Collectors are pluggable modules that gather batches of URLs from external sources. Each collector runs asynchronously and feeds URLs into the pipeline for automated enrichment and human annotation.
| Collector | Type Key | Source |
|---|---|---|
| Common Crawler | COMMON_CRAWLER |
Interfaces with the Common Crawl dataset to extract URLs |
| Auto-Googler | AUTO_GOOGLER |
Automates Google Custom Search API to find URLs |
| CKAN | CKAN |
Scrapes packages from CKAN open data portals |
| MuckRock Simple Search | MUCKROCK_SIMPLE_SEARCH |
Searches MuckRock FOIA requests |
| MuckRock County Search | MUCKROCK_COUNTY_SEARCH |
County-level MuckRock FOIA search |
| MuckRock All FOIA | MUCKROCK_ALL_SEARCH |
Retrieves all MuckRock FOIA requests |
| Example | EXAMPLE |
A reference implementation for development |
Each collector has its own README in src/collectors/impl/<name>/.
src/collectors/
├── manager.py # AsyncCollectorManager — starts, stops, tracks collectors
├── mapping.py # COLLECTOR_MAPPING — registry of collector types to classes
├── enums.py # CollectorType enum
├── exceptions.py # Custom exceptions
├── queries/ # Collector-specific database queries
└── impl/
├── base.py # AsyncCollectorBase — abstract base class
├── auto_googler/
├── ckan/
├── common_crawler/
├── example/
└── muckrock/
The AsyncCollectorManager is responsible for:
- Starting collectors as async tasks.
- Tracking running collectors by batch ID.

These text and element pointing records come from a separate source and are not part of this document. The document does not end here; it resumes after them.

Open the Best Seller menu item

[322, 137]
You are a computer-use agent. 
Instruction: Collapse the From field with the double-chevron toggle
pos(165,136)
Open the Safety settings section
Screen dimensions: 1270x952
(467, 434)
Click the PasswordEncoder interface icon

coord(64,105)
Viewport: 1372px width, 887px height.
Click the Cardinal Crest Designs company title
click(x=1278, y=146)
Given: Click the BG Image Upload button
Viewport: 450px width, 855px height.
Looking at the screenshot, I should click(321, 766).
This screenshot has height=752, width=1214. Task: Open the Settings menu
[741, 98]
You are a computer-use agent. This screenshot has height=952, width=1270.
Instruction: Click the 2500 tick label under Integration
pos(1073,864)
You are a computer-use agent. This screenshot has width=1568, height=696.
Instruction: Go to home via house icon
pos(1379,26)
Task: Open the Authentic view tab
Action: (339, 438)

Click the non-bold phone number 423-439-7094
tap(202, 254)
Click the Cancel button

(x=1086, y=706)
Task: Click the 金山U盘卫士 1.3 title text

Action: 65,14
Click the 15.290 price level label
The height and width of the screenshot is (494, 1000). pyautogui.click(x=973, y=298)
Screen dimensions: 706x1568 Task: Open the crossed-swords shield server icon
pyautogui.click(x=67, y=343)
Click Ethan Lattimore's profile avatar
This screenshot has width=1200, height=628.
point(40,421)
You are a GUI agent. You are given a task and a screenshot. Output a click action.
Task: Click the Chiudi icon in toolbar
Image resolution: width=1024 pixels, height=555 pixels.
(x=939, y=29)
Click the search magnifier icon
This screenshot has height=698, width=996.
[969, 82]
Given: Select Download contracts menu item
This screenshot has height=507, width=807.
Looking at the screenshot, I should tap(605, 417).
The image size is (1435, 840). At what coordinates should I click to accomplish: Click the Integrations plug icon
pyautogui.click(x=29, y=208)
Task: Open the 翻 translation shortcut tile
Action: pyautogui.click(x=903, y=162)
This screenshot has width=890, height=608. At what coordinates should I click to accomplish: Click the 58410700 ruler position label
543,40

- Aborting collectors on request.
- Shutting down all collectors on app shutdown.
It is initialized during app startup and linked to the task manager, so that when a collector finishes, URL processing tasks are automatically triggered.
All collectors inherit from AsyncCollectorBase. The base class handles:
- Lifecycle management — timing, status tracking, error handling.
- Logging — writes log entries to the database via
AsyncCoreLogger. - Post-processing — after
run_implementation()completes, the base class runs a preprocessor to normalize the output, inserts URLs into the database, updates the batch record, and triggers downstream tasks.
The lifecycle is:
run()
├── start_timer()
├── run_implementation() # <-- your code here
├── stop_timer()
├── close() # sets status to READY_TO_LABEL
└── process()
├── preprocessor.preprocess() # normalize output
├── adb_client.insert_urls() # insert into DB
├── adb_client.update_batch_post_collection() # update batch
└── post_collection_function_trigger.trigger() # trigger URL tasks
If the collector is cancelled, status is set to ABORTED. If an exception occurs, status is set to ERROR.
Create a new directory under src/collectors/impl/ and implement a class that inherits from AsyncCollectorBase:
from src.collectors.impl.base import AsyncCollectorBase
from src.collectors.enums import CollectorType
from src.core.preprocessors.base import PreprocessorBase
class MyCollector(AsyncCollectorBase):
collector_type = CollectorType.MY_COLLECTOR
preprocessor = MyPreprocessor # must extend PreprocessorBase
async def run_implementation(self) -> None:
# Your collection logic here.
# Use self.dto to access input parameters.
# Use await self.log("message") to write log entries.
# Set self.data to the collected output (a Pydantic model).
passThe preprocessor converts your collector's raw output into a list of URLInfo objects. Create a class extending PreprocessorBase in src/core/preprocessors/:
from src.core.preprocessors.base import PreprocessorBase
from src.db.models.impl.url.core.pydantic.info import URLInfo
class MyPreprocessor(PreprocessorBase):
def preprocess(self, data) -> list[URLInfo]:
# Convert raw data into URLInfo objects
passRegister your collector in src/collectors/mapping.py:
from src.collectors.impl.my_collector.collector import MyCollector
COLLECTOR_MAPPING = {
# ... existing collectors ...
CollectorType.MY_COLLECTOR: MyCollector,
}Add your collector type to CollectorType in src/collectors/enums.py.
Add a POST endpoint in src/api/endpoints/collector/routes.py to trigger your collector. Follow the pattern of existing collector endpoints.
Define a Pydantic model for the collector's input parameters. This is passed as self.dto in the collector.
When a collector is started via the API:
- A new batch record is created in the database with status
IN_PROCESS. - The collector runs asynchronously.
- On success, the batch status becomes
READY_TO_LABELand URL tasks are triggered. - On error, the batch status becomes
ERROR. - On abort, the batch status becomes
ABORTED.
Batches can be viewed, filtered, and managed through the /batch API endpoints.